Directions
Report every line of the listing below that contains the word "Identify", copying each such line in full.

- Opening Delimiter -

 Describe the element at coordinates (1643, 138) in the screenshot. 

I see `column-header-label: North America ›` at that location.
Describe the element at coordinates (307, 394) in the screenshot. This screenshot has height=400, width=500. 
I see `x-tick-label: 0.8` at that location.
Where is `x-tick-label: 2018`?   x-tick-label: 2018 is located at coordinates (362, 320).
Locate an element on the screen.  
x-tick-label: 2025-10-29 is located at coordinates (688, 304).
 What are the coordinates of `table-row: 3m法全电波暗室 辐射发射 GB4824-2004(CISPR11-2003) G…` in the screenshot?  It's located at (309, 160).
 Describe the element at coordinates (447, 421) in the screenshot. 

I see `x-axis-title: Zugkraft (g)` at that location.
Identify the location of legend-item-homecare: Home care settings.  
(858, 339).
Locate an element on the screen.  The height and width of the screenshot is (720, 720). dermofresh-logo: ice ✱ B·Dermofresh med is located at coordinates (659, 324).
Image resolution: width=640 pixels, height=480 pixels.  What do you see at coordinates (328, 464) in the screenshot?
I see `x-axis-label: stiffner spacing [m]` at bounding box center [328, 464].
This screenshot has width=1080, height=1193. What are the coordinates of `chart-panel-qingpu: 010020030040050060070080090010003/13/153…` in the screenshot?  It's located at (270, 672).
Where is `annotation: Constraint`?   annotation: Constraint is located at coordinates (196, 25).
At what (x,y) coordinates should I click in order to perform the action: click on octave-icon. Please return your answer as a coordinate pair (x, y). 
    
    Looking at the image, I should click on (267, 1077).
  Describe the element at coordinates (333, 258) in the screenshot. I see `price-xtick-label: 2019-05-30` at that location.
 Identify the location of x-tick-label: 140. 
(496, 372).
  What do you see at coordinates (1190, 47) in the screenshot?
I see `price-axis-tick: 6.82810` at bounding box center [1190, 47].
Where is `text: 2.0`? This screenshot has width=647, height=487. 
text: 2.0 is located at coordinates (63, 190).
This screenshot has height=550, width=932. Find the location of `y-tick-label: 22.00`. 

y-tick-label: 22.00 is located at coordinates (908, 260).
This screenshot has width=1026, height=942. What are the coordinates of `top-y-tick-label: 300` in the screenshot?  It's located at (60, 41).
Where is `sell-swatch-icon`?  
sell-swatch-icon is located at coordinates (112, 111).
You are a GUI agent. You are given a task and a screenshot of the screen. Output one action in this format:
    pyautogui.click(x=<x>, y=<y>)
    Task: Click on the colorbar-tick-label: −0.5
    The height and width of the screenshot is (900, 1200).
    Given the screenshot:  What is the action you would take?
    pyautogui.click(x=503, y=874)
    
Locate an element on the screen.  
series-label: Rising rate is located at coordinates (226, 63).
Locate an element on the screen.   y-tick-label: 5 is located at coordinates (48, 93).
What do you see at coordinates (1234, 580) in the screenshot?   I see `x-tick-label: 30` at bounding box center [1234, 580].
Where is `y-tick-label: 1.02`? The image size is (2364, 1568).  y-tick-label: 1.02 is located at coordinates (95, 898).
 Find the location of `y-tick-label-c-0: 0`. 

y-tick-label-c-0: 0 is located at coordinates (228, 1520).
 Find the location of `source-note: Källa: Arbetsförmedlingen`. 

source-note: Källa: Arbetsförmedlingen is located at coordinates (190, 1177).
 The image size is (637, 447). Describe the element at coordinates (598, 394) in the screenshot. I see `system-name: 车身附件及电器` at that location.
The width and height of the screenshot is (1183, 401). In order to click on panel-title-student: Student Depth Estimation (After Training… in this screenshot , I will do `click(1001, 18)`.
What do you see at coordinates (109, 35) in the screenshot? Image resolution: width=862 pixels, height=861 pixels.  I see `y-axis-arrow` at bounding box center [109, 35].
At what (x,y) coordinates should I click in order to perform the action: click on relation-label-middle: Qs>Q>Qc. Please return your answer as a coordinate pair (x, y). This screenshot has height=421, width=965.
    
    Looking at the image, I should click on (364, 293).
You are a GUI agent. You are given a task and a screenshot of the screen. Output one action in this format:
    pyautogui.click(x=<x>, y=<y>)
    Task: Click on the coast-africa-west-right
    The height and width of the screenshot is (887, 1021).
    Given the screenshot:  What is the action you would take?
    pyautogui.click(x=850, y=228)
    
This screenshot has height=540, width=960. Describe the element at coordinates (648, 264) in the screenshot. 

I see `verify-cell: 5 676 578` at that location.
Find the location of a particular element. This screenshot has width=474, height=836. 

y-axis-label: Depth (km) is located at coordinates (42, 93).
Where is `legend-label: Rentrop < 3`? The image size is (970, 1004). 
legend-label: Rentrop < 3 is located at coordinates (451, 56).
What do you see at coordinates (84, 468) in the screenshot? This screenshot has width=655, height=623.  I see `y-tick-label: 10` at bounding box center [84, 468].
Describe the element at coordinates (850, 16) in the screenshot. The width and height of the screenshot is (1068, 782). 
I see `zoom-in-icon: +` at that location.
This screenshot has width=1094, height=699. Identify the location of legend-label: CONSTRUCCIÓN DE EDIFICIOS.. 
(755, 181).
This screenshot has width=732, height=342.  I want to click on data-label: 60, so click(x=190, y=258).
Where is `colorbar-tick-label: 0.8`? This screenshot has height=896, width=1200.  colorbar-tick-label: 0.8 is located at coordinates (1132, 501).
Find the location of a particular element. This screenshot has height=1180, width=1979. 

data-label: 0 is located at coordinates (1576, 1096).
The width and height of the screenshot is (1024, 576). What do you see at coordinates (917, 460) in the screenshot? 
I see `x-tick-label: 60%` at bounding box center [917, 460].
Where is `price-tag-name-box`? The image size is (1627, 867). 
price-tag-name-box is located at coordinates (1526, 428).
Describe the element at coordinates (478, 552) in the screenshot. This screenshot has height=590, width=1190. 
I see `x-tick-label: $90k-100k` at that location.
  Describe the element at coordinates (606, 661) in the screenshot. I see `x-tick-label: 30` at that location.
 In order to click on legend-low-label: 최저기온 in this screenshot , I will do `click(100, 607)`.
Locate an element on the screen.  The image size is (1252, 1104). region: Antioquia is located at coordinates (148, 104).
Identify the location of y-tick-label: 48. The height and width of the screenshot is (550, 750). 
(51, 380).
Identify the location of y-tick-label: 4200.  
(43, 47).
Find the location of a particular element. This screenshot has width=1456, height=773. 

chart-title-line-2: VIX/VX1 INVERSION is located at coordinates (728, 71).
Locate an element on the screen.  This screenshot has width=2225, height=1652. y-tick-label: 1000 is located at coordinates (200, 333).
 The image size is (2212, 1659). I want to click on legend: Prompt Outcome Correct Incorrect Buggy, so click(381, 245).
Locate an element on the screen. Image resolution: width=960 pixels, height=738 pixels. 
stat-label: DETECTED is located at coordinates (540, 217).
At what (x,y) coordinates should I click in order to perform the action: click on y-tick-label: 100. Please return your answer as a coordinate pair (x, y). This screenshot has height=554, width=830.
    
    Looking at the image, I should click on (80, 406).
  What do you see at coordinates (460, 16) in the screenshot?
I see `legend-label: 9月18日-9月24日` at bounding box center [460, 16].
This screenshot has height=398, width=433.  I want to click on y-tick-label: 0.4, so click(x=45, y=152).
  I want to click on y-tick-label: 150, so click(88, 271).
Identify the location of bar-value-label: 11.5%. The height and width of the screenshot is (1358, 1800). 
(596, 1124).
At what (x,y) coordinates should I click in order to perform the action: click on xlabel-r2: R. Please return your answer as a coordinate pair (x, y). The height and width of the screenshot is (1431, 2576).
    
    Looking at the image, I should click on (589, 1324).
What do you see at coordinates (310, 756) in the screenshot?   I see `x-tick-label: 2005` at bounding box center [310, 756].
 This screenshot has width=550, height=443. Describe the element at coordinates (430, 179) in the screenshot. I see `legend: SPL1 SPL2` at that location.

- Closing Delimiter -

Exercise solution
Identify the location of legend-item-homecare: Home care settings.  
 Identify the location of x-tick-label: 140. 
This screenshot has width=1094, height=699. Identify the location of legend-label: CONSTRUCCIÓN DE EDIFICIOS.. 
Identify the location of y-tick-label: 48. The height and width of the screenshot is (550, 750). 
Identify the location of y-tick-label: 4200.  
Identify the location of bar-value-label: 11.5%. The height and width of the screenshot is (1358, 1800). 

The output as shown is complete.